__MATERIAL FOR THIS TASK__.

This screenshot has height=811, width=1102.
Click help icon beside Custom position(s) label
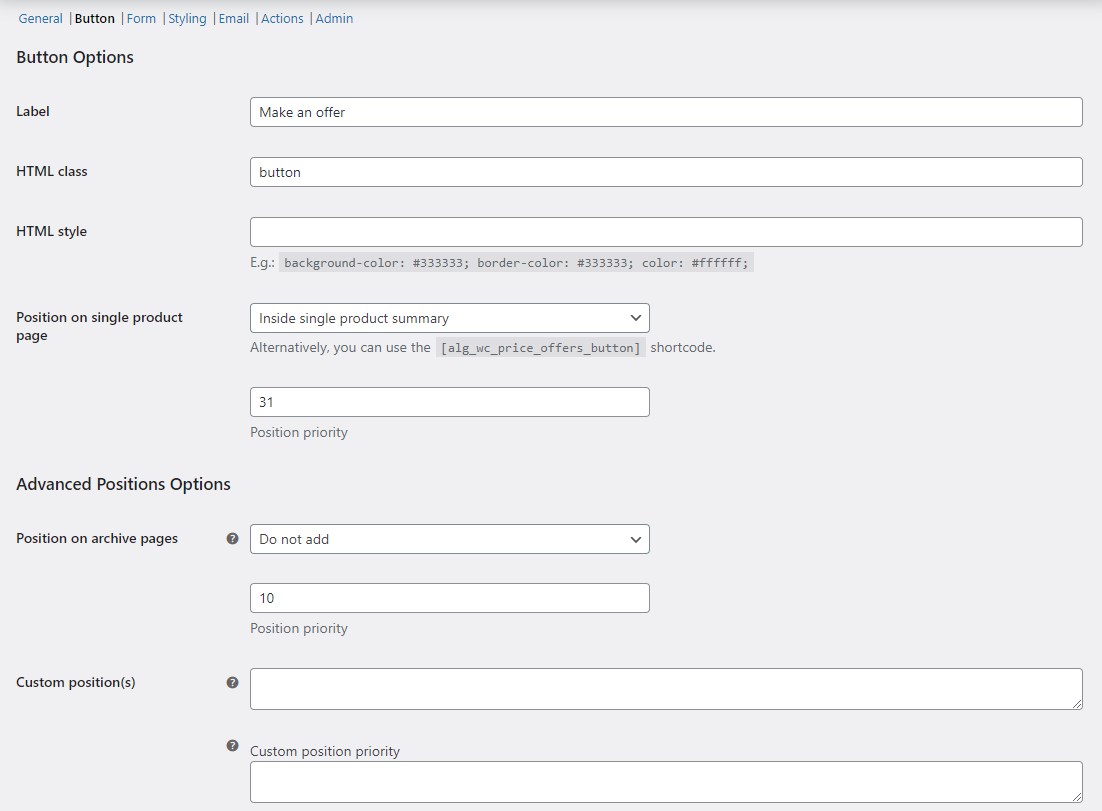[x=232, y=682]
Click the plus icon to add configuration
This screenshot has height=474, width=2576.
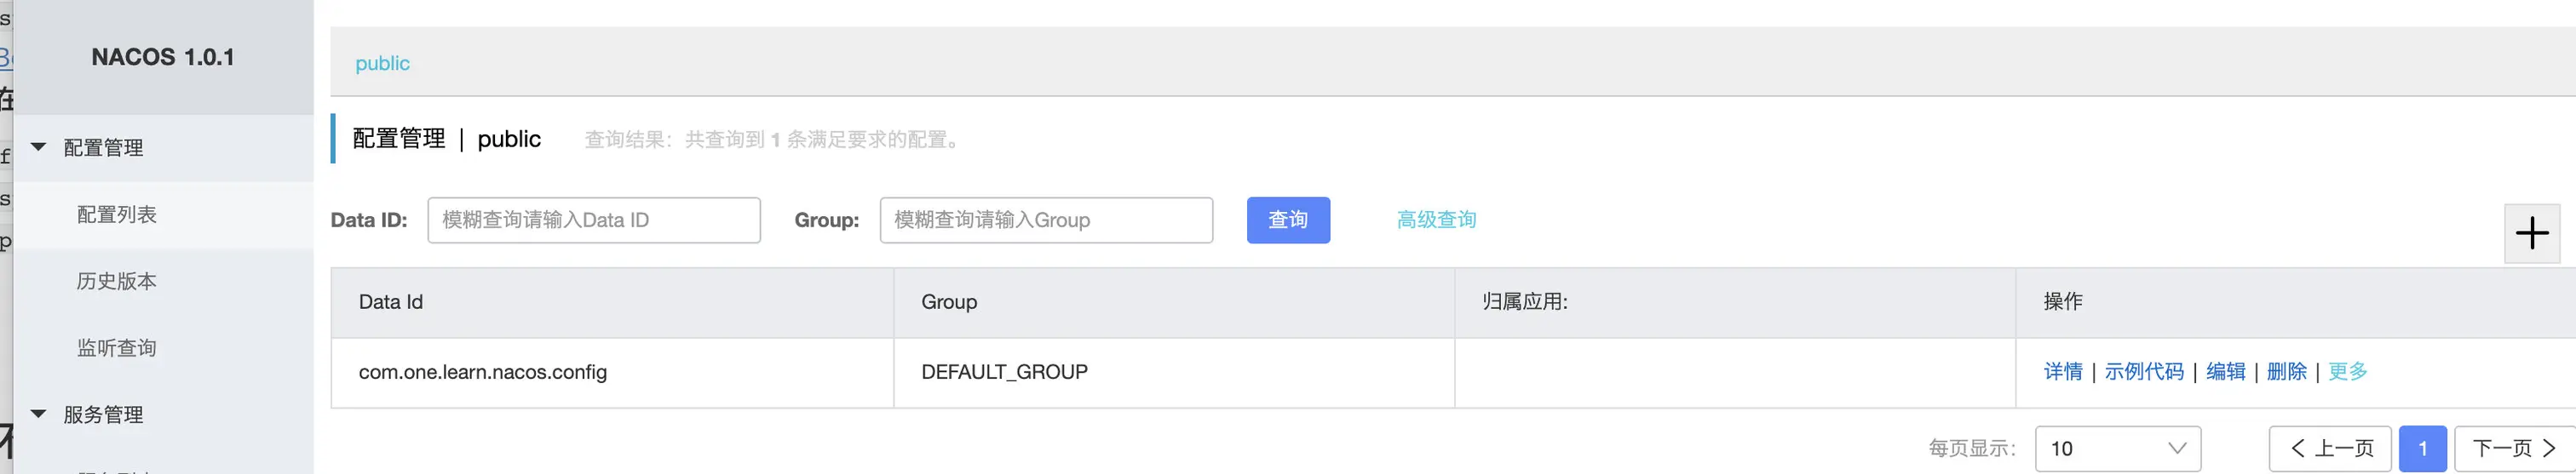2531,234
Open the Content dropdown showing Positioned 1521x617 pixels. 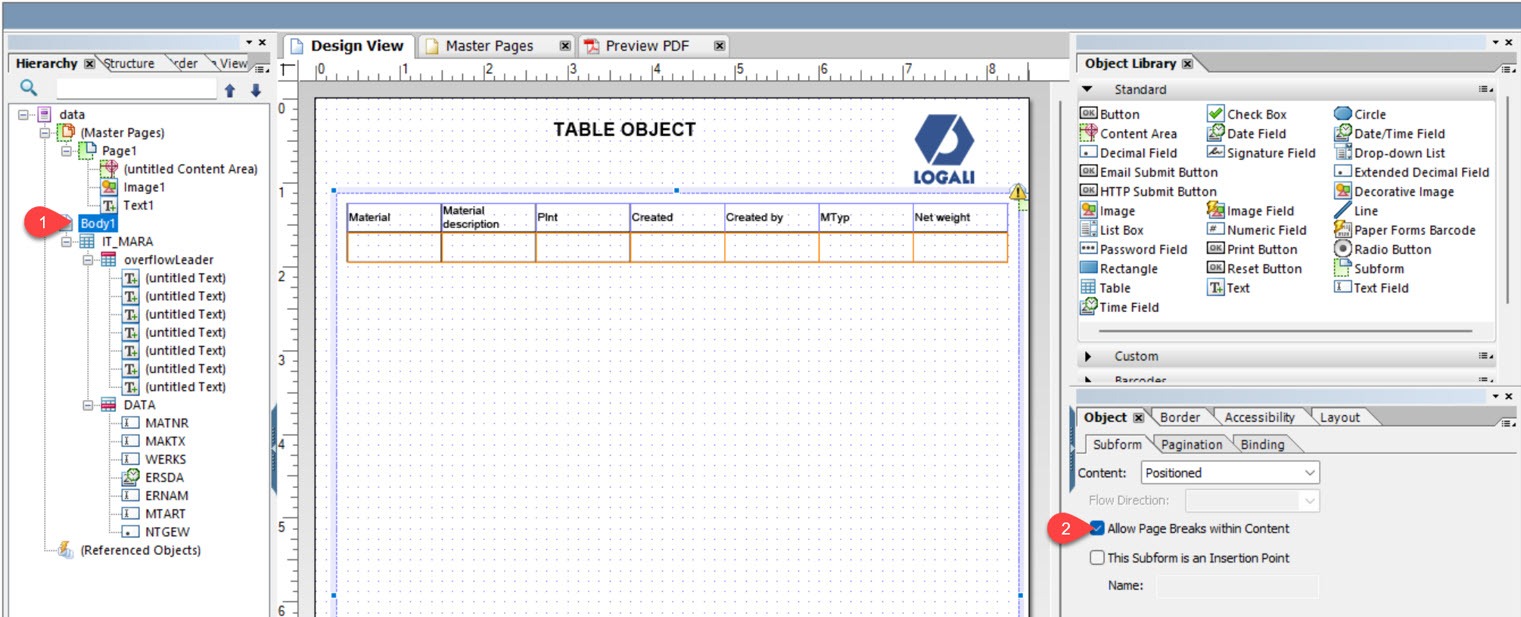[x=1301, y=472]
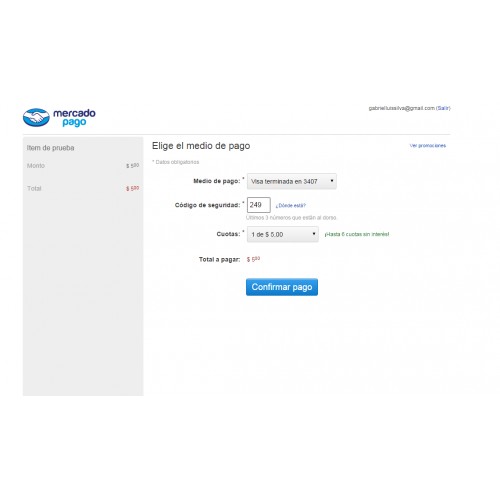This screenshot has width=500, height=500.
Task: Follow the "Ver promociones" link
Action: point(428,146)
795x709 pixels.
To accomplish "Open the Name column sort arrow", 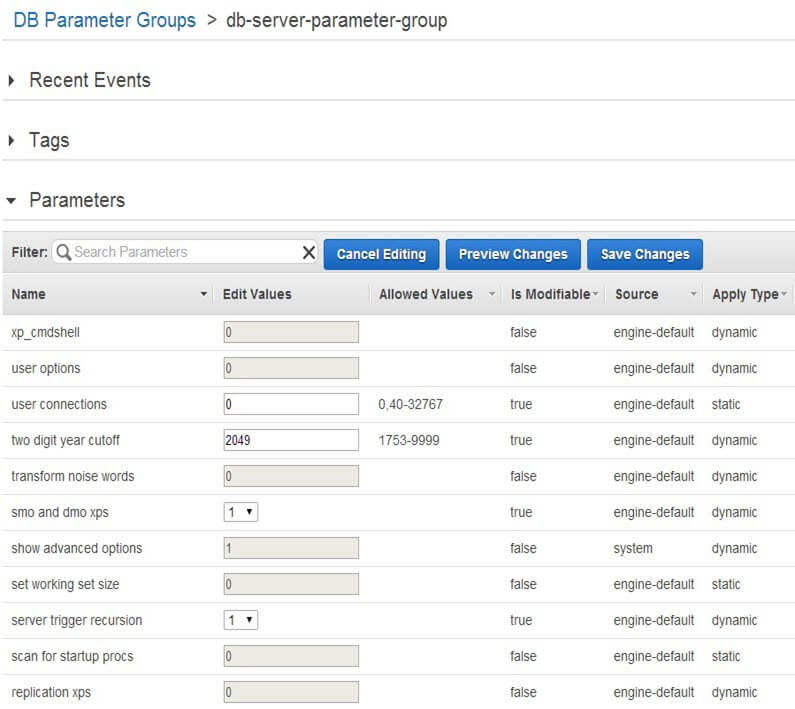I will tap(204, 295).

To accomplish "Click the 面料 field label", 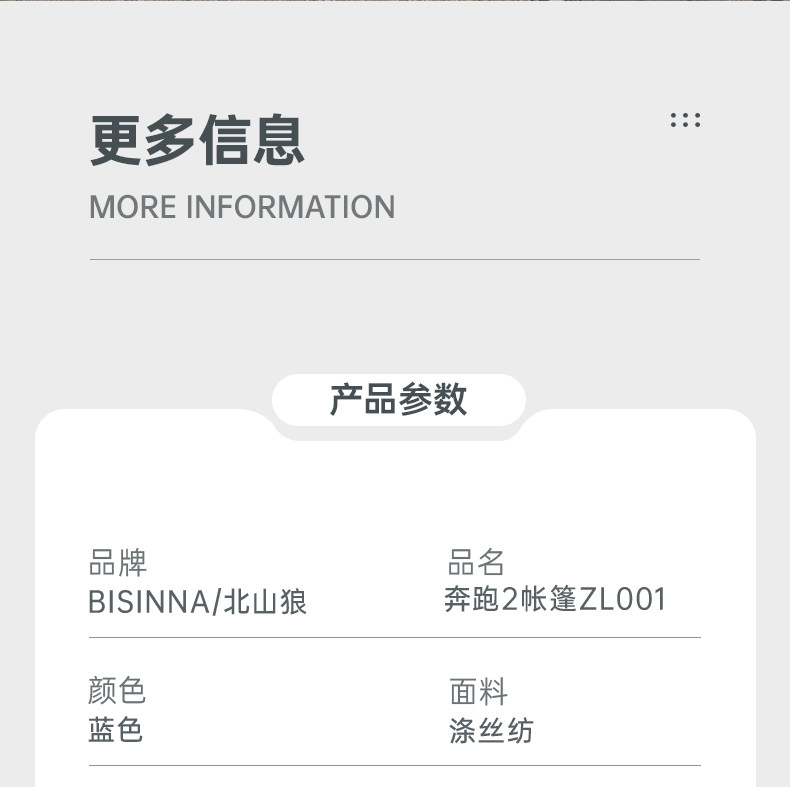I will (x=478, y=691).
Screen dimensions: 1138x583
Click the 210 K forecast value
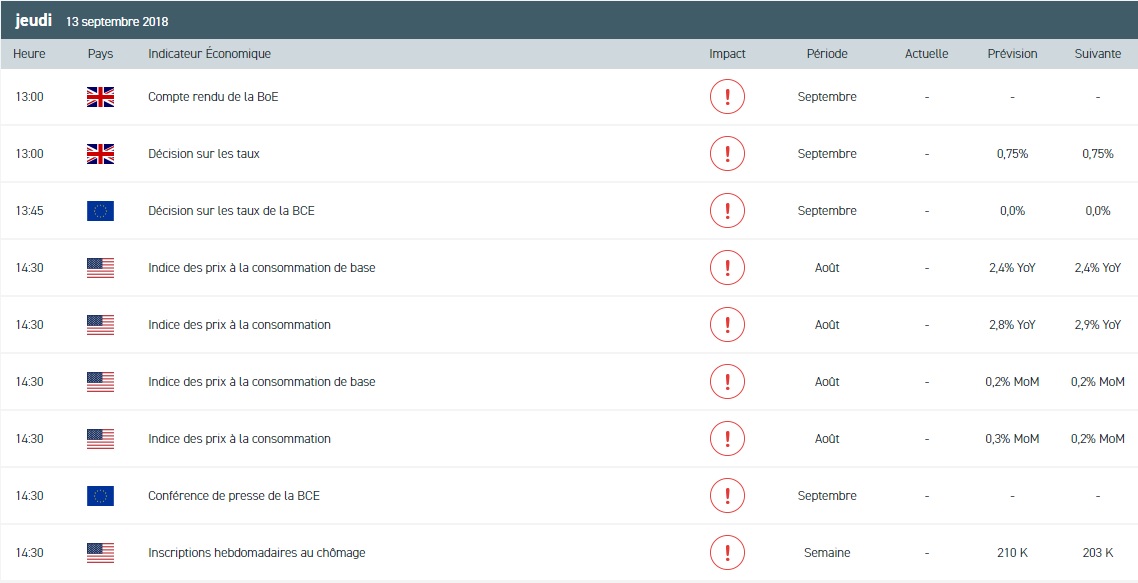[1012, 553]
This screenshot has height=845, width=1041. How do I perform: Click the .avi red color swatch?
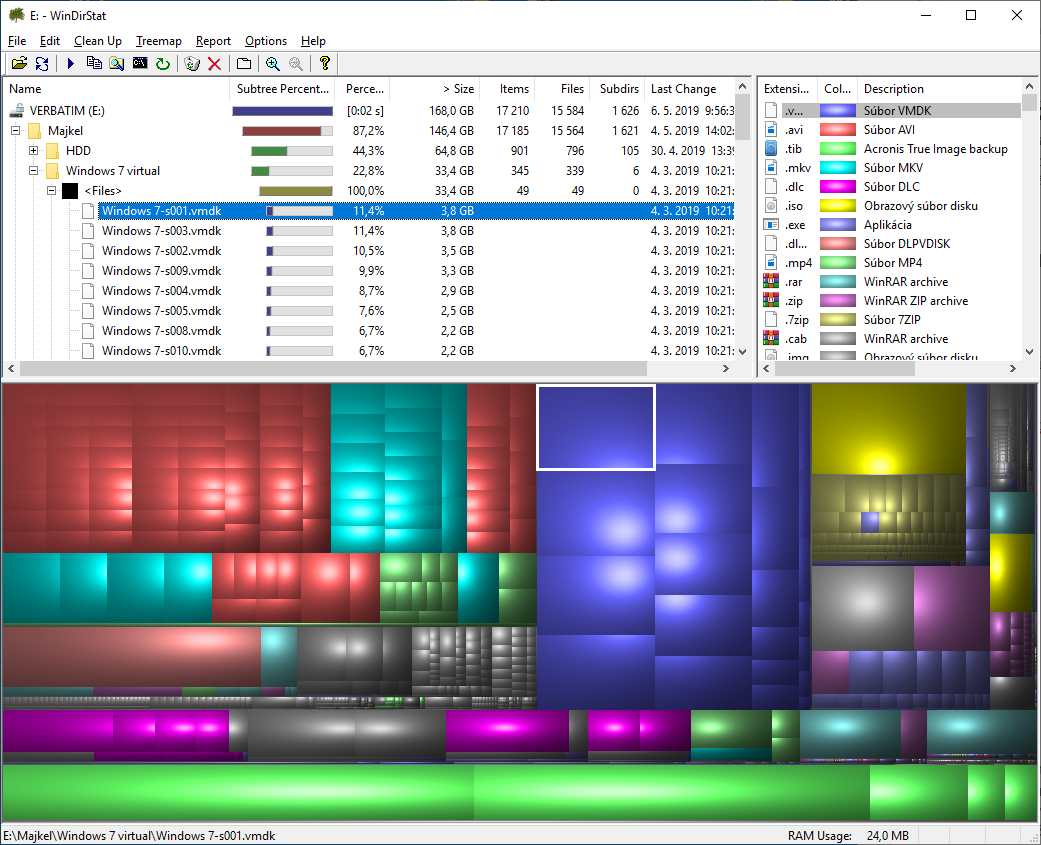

__TASK STATEMENT__.
If a picture falls within the lines from the one containing "Screen dimensions: 1138x583" through the end of the material, leave it out while repeating those lines exactly.

__RESULT BELOW__.
Screen dimensions: 1138x583
Click the 210 K forecast value
[1012, 553]
This screenshot has height=845, width=1041. How do I perform: Click the .avi red color swatch?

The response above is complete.